### The problem
Return exactly the lines of the data below, from the one that contains "Show Downstairs A/C ΔT (A/C + E) label" through the final line, and leave out every picture.

### Data for review
※
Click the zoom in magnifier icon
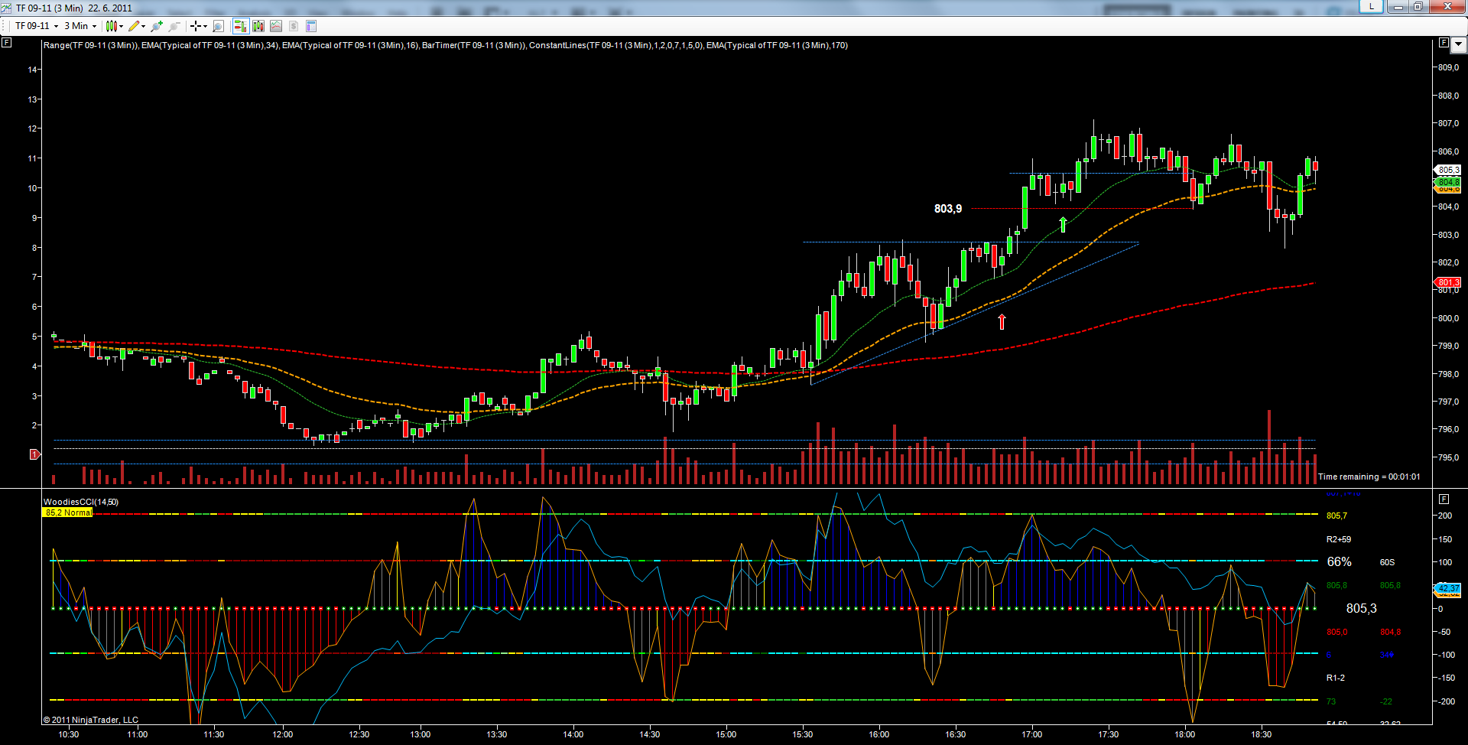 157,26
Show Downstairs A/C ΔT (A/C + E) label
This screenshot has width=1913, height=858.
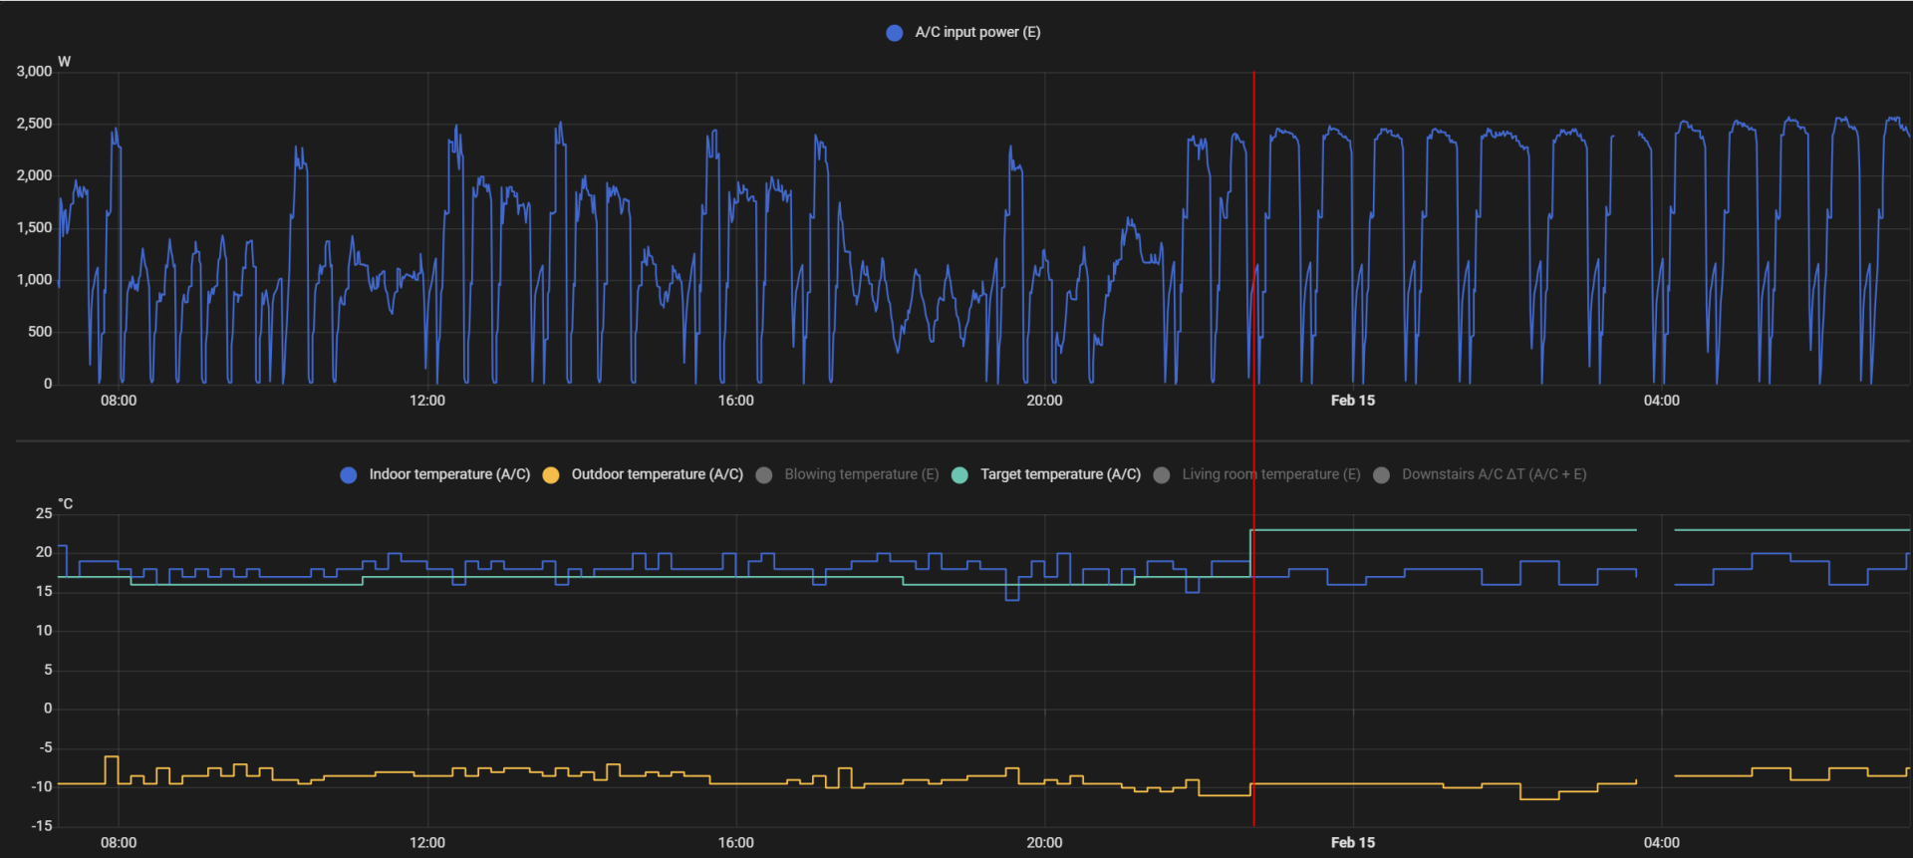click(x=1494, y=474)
※
### Your response
Show Downstairs A/C ΔT (A/C + E) label
This screenshot has width=1913, height=858.
click(x=1494, y=474)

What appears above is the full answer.